Standard Assembly Layer Content
Assembly layers typically contain:
- Component outlines: The physical footprint boundary of each component, showing exact size and position.
- Reference designators: Text labels (R1, C5, U3) matching the BOM, placed near each component for identification.
- Polarity marks: Dots, bars, or arrows indicating the correct orientation of polarized components (ICs pin 1, electrolytic capacitor polarity, diode cathode).
- Mechanical features: Mounting hole callouts, board outline with dimensions, and connector orientation indicators.
RF-Specific Assembly Layer Practices
RF designers add additional information to assembly layers that digital designers rarely need: shield can footprints with grounding pad arrays, transmission line impedance annotations for troubleshooting, phase-matched line group identifiers, and notes indicating which components are tuning-sensitive and must not be substituted during rework.
Key Equations
Assembly Layers in PCB design are non-electrical CAD layers within the EDA tool's layer stack that carry manufacturing and assembly documentation information — component outlines...
Key specifications:
0 dB | 1 mW | 30 dB | 1 W | 110 GHz | 50 dB
Power: P(dBm) = 10log(PmW), 0dBm = 1mW
Comparison
| Aspect | Assembly Layer Spec | Typical Range | Impact | Design Note |
|---|---|---|---|---|
| Primary function | These layers are not part of the physica... | Application-dep. | Critical | Verify in sim |
| Operating range | Understanding Assembly Layers in PCB Des... | Application-dep. | Critical | Verify in sim |
| Performance | Signal layers carry RF traces... | Application-dep. | Critical | Verify in sim |
| Integration | Power layers distribute DC power... | Application-dep. | Critical | Verify in sim |
| Trade-off | But the assembly layers carry something... | Application-dep. | Critical | Verify in sim |
Frequently Asked Questions
What is the difference between silkscreen and assembly layers?
The silkscreen layer is physically printed onto the PCB surface (using white or yellow ink) and is visible on the finished board.

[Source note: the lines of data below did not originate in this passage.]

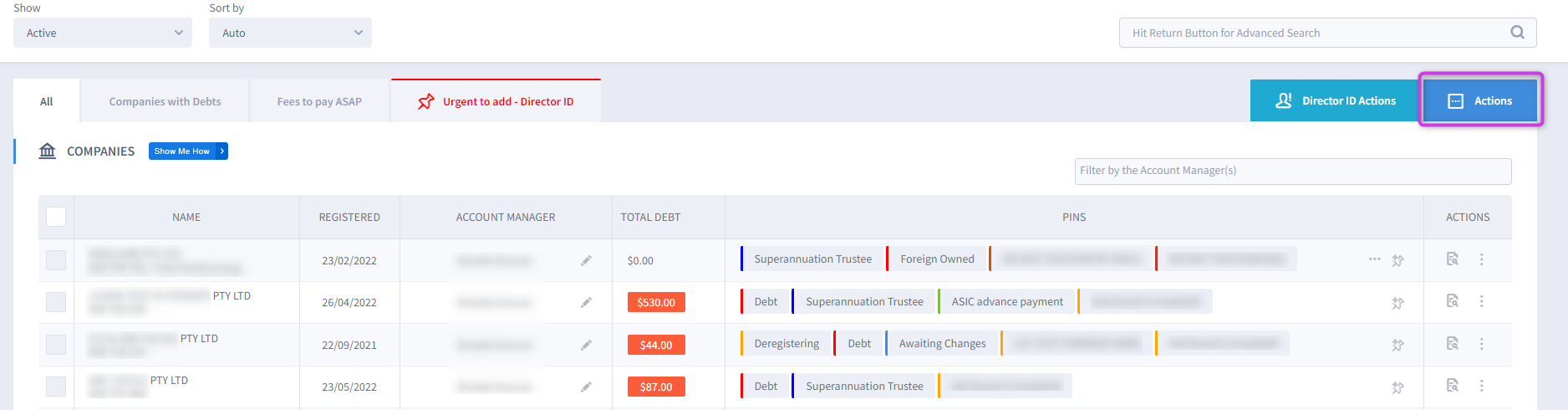Open document search icon in first row
The image size is (1568, 410).
click(1453, 259)
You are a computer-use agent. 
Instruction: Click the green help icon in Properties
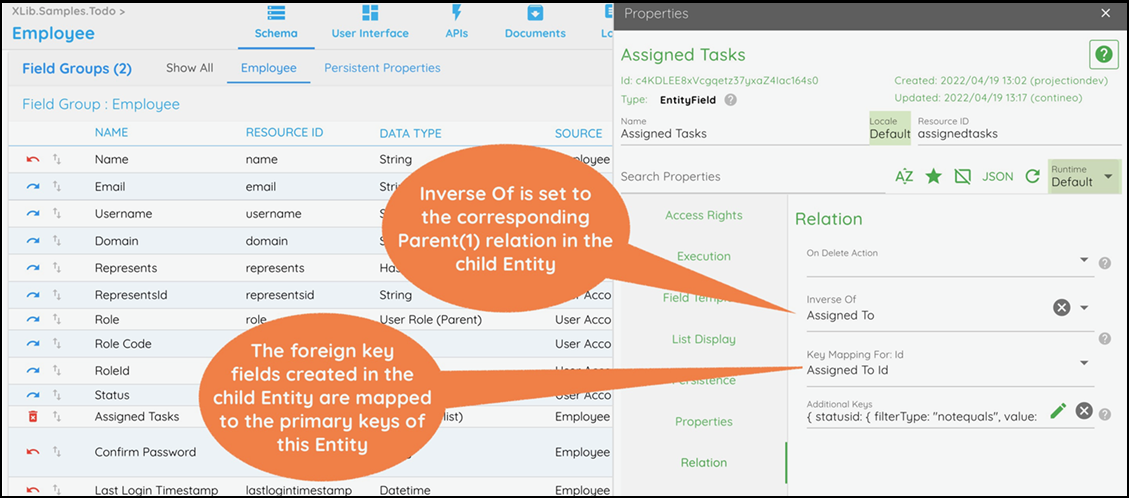tap(1103, 55)
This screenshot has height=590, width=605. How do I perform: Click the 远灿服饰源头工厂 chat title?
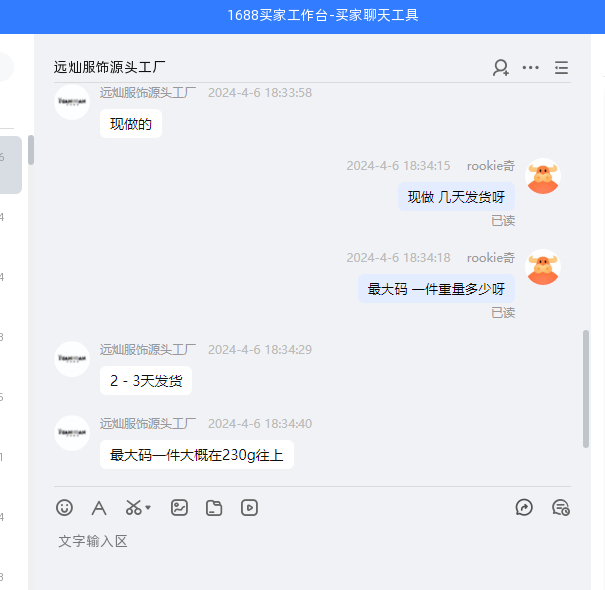(x=110, y=68)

The assembly layer exists only in the CAD database and on the assembly drawing documentation — it is not printed on the physical board. Assembly layers can contain more detailed information (long text notes, detailed outlines) that would not fit in the limited space of a silkscreen print.
Do assembly layers affect the Gerber output?

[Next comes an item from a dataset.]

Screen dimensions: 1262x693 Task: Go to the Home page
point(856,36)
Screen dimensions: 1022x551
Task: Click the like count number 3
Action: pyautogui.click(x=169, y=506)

Assembly layers are exported as separate Gerber files — they do not merge with or affect the fabrication Gerber files (copper, mask, drill). The PCB fabricator uses the fabrication Gerbers to build the bare board. The assembly house uses the assembly layer Gerbers (plus the pick-and-place centroid file and BOM) to populate the board with components.
How should RF shield can boundaries be documented?
Shield can boundaries should be placed on a dedicated assembly layer (not the silkscreen layer, which may interfere with the can's solder seal). The assembly layer should show: the can's physical outline, the ground pad array that must be soldered to the can perimeter, the component clearance zone inside the can (accounting for can wall thickness and solder fillet), and any ground via stitching pattern required underneath the can for RF isolation.